> _Dataset entries_
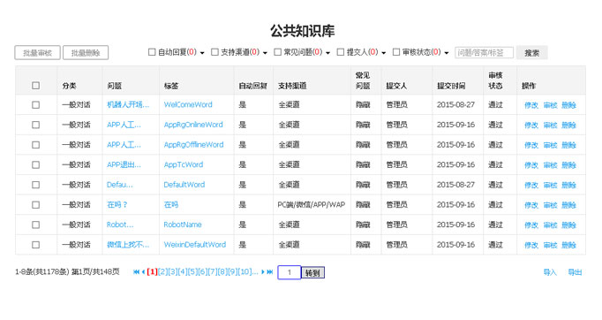Click the 导出 export link
Screen dimensions: 602x320
tap(575, 272)
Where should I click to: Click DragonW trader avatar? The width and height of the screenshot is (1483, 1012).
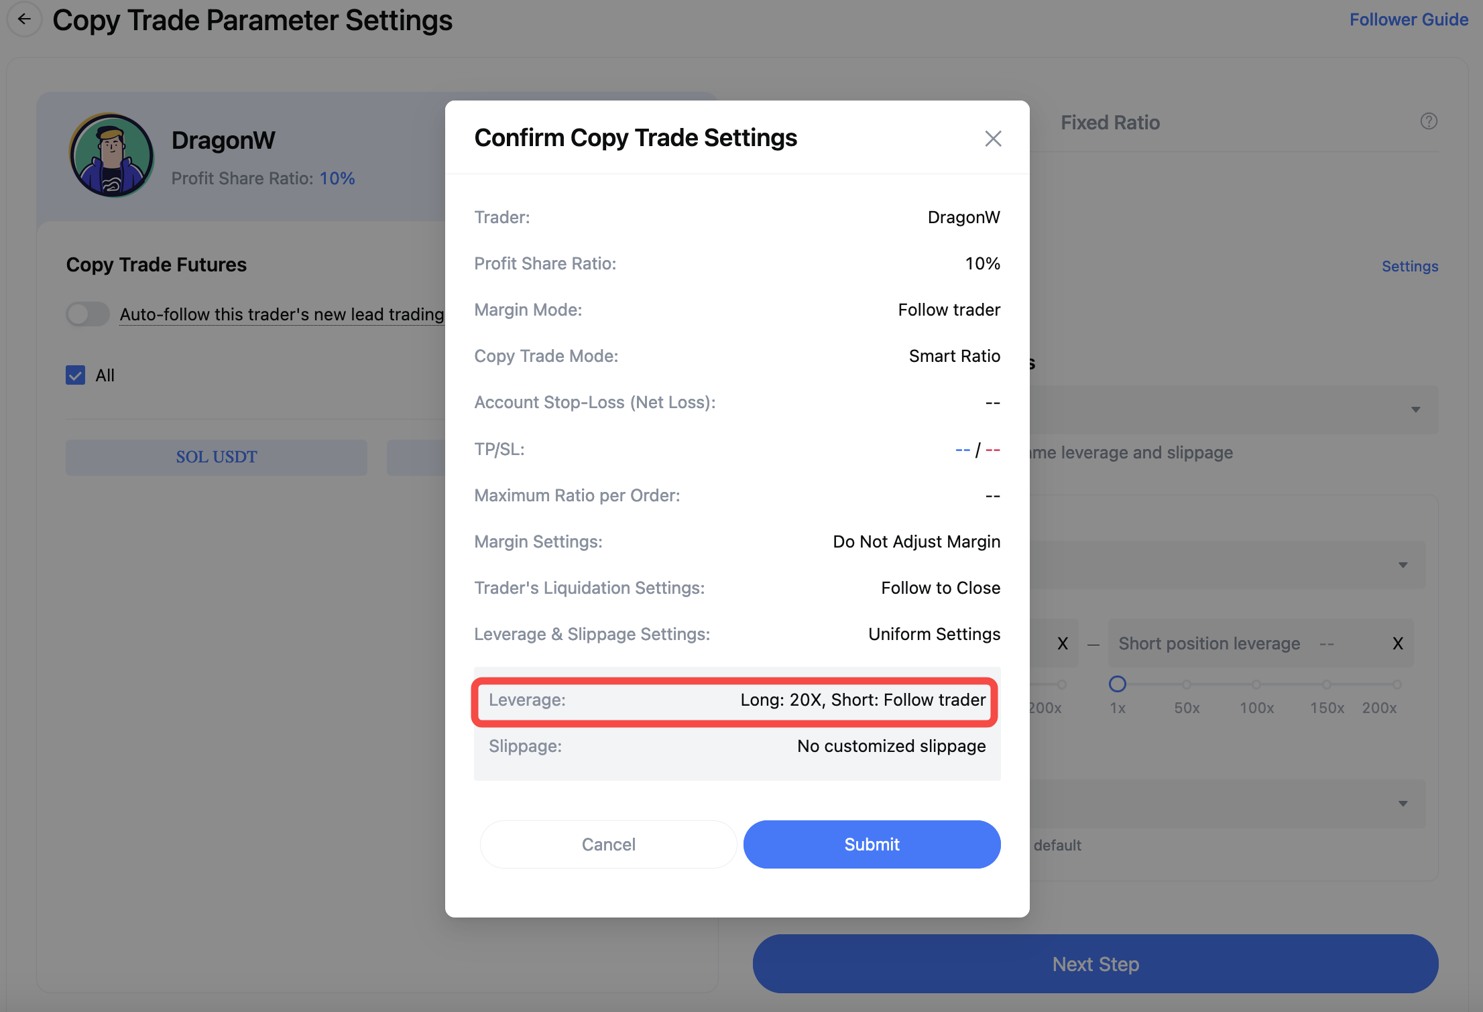[x=112, y=155]
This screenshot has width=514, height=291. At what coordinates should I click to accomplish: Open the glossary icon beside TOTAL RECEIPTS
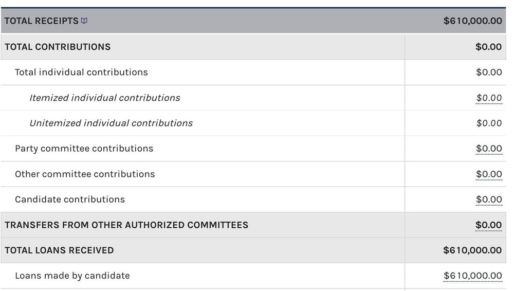84,21
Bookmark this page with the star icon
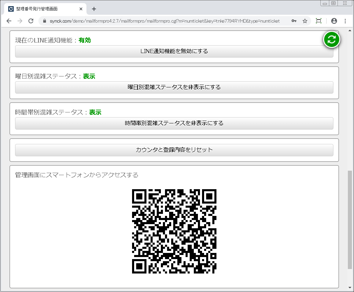354x292 pixels. pos(305,21)
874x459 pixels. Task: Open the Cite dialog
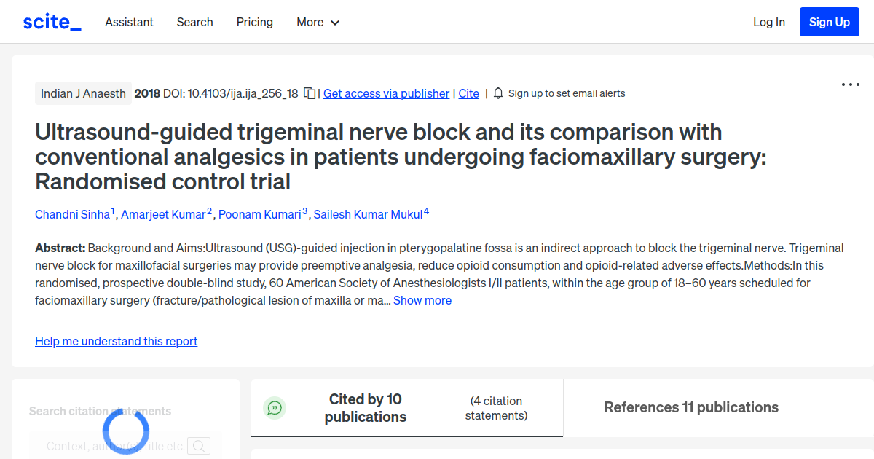pos(468,93)
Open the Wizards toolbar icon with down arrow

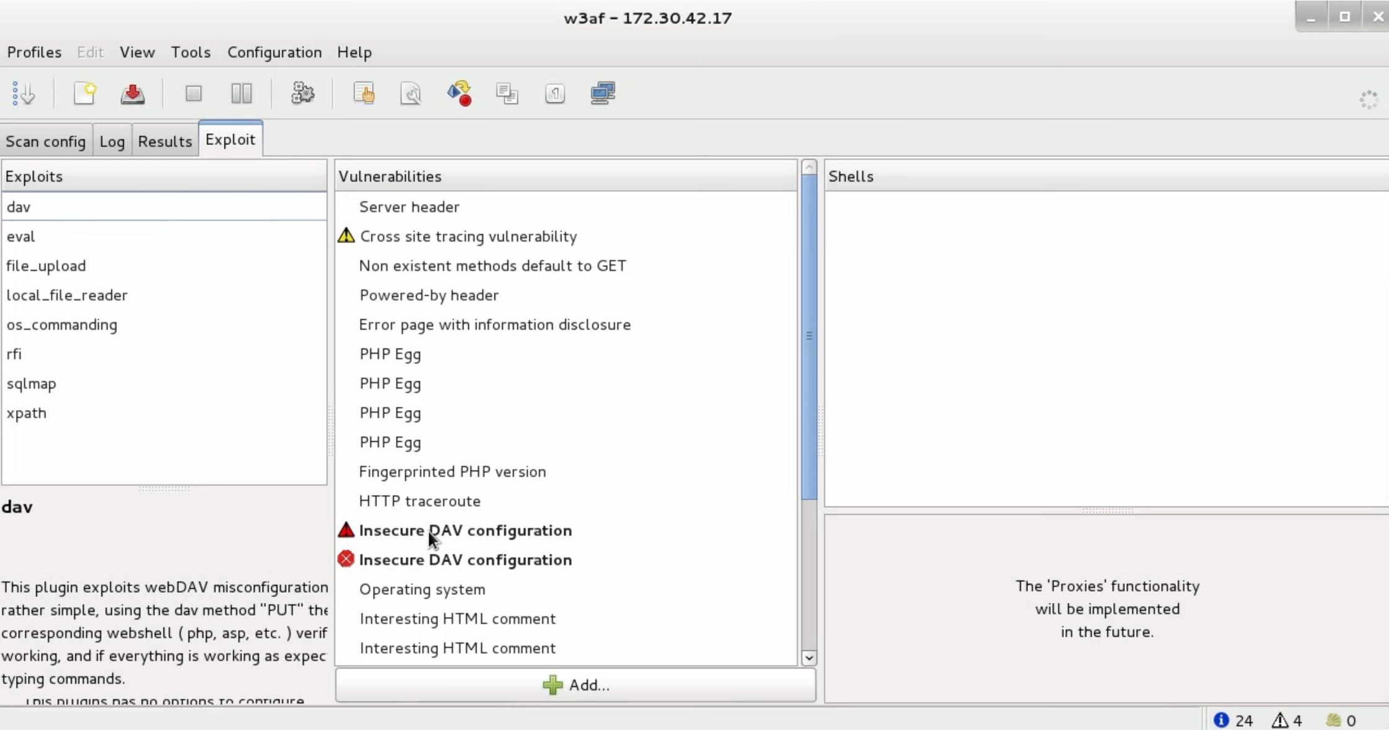pyautogui.click(x=24, y=94)
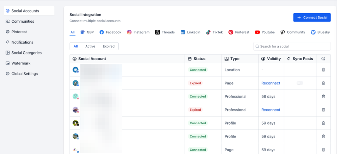Show only Expired accounts
Viewport: 337px width, 154px height.
109,46
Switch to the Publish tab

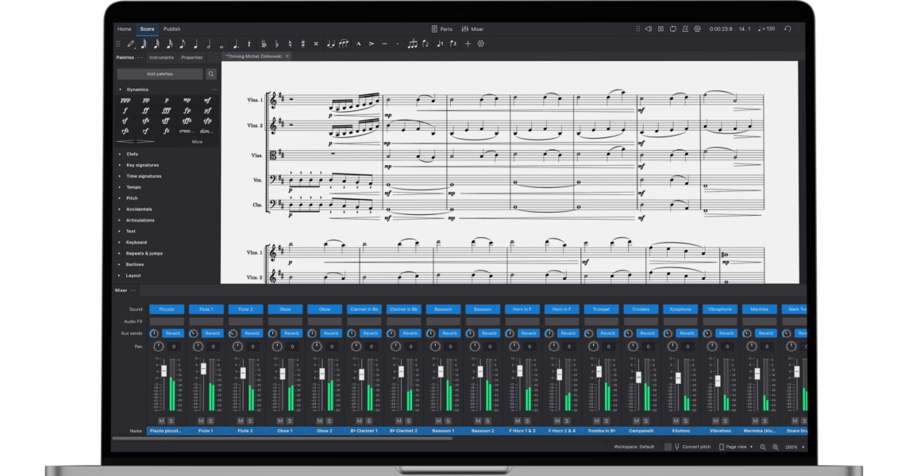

> _Instructions for the task_
Reproduce the items above word for word, leaving out the pictures.

> _Result for this exercise_
Click the 导出 export link
Screen dimensions: 602x320
tap(575, 272)
Where should I click to: Click DragonW trader avatar? The width and height of the screenshot is (1483, 1012).
[x=112, y=155]
This screenshot has width=514, height=291. At what coordinates should I click to accomplish: Open the glossary icon beside TOTAL RECEIPTS
84,21
Bookmark this page with the star icon
354x292 pixels. pos(305,21)
874x459 pixels. Task: Open the Cite dialog
pos(468,93)
Open the Wizards toolbar icon with down arrow

pyautogui.click(x=24, y=94)
Show only Expired accounts
Viewport: 337px width, 154px height.
109,46
Switch to the Publish tab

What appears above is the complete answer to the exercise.